French President Emmanuel Macron highlighted the program to re-industrial France on Friday.
Global battery manufacturers are turning a region in the north of France that was once a barren land into a 21st-century manufacturing hub and a key European source of new energy technology.
Taiwanese battery maker Prologium became the latest group on Friday to announce a plant in the Hauts de France region, where many struggling towns have spent decades in the doldrums following the crash. collapse of the local steel and mining industry.
The €5.2 billion ($5.7 billion) investment in the port of Dunkirk follows similar moves from rival energy battery makers in the region, which borders Belgium and has connectivity. good road as well as port.
European manufacturer ACC—a joint venture between Stellantis, TotalEnergies and Mercedes—selected the town of Billy-Berclau for its factory, while Chinese-Japanese group Envision chose Douai, about 30 miles from the Lille regional center. kilometers (20 miles) south .
France-based Verkor also chose Dunkirk, a deep-sea port famous as the site of the chaotic Allied retreat during the early stages of World War II.
“It is fair to say that there is a growing ecosystem for batteries in the north of France,” said vice president of international development at Prologium in a statement about the new plant on Friday.
News of the investment sent French President Emmanuel Macron to Dunkirk on Friday, giving him an opportunity to highlight his ambitions to re-industrial France after decades of shifting jobs to China and other countries. lower costs.

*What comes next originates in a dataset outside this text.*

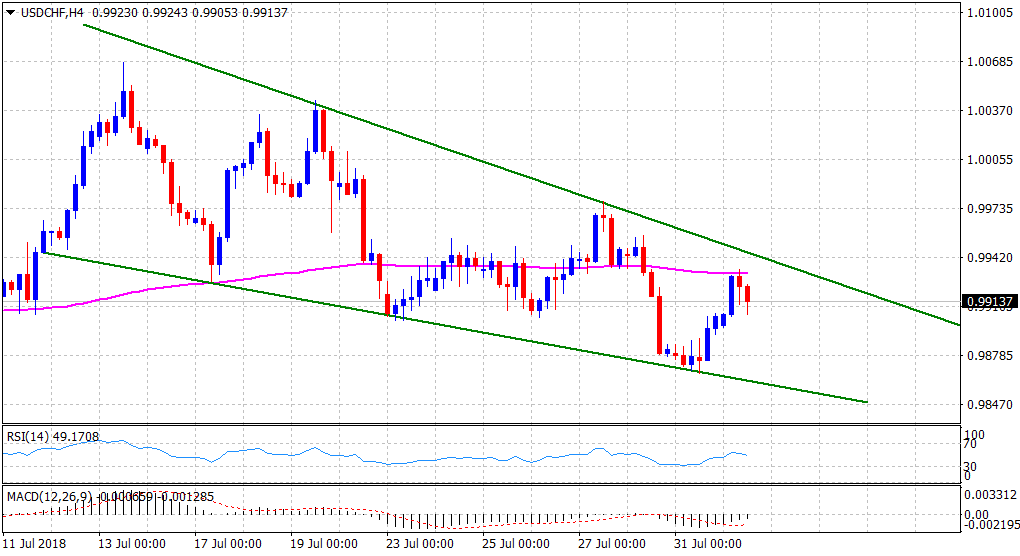
Task: Click the 0.99735 price level on axis
Action: [988, 208]
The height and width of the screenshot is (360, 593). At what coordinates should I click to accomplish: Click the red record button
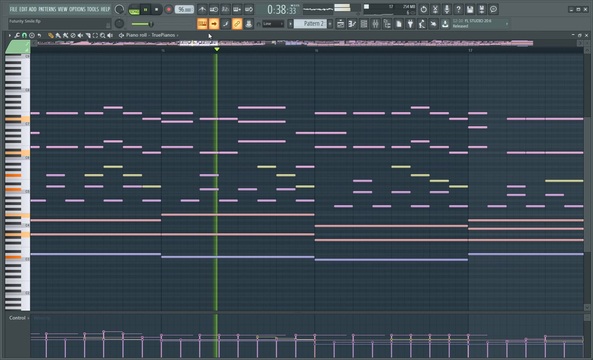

The 45-year-old former investment banker, pro-business, has cut taxes, relaxed labor laws and introduced investment incentives since taking power in 2017 to cut unemployment and attract companies.
"I am proud to say here, in a job market that has known the closure of factories for decades, that we are in the process of reopening them, to industrialize," Macron said during a visit. an aluminum factory.
He also announced a new €1.5 billion investment in Dunkirk from the French nuclear group Orano and the Chinese company XTC to produce cathode components used in lithium batteries.
Over the past 40 years, France has lost 50,000 industrial jobs on average each year, according to Mr Macron's office.
Cluster of cars
The Hauts de France area was once one of the industrial centers of France, supplying textiles, coal, steel and later vehicles as automobile production flourished in the middle of the last century.
According to local investment agency Nord France Invest, despite a series of factory closures, the latter industry survived, with the region being the largest source of vehicles in France today.
It is home to seven car manufacturing sites including Toyota, Renault and Stellantis as well as a dense network of component suppliers—a major reason battery manufacturers want to locate themselves nearby.
The head of the region, Xavier Bertrand, is quoted by Le Monde newspaper as saying: "It's a strategy to get all areas." "We're in a transitional decade."
The investments could be a boon for the aspiring conservative politician, a failed Republican presidential candidate last year, who is still said to be harboring ambitions of winning top political office. top of the country.
Macron is also from the Hauts de France, born in Amiens. Far-right leader Marine Le Pen was elected to parliament twice from a local constituency in the former mining town of Henin-Beaumont.
Her National Rally Party was influential throughout the region, drawing support from mostly white, working-class voters who had suffered the consequences of the decline. French industry since the 1980s.
Unemployment in the region has plummeted in recent years, hitting 8.7% in the final quarter of 2022.
This is still higher than the 7.0 percent mainland average.
It has long been the region with the highest poverty rate in mainland France, with 18 percent of the population classified as below the poverty line, according to 2018 figures from the statistical agency INSEE.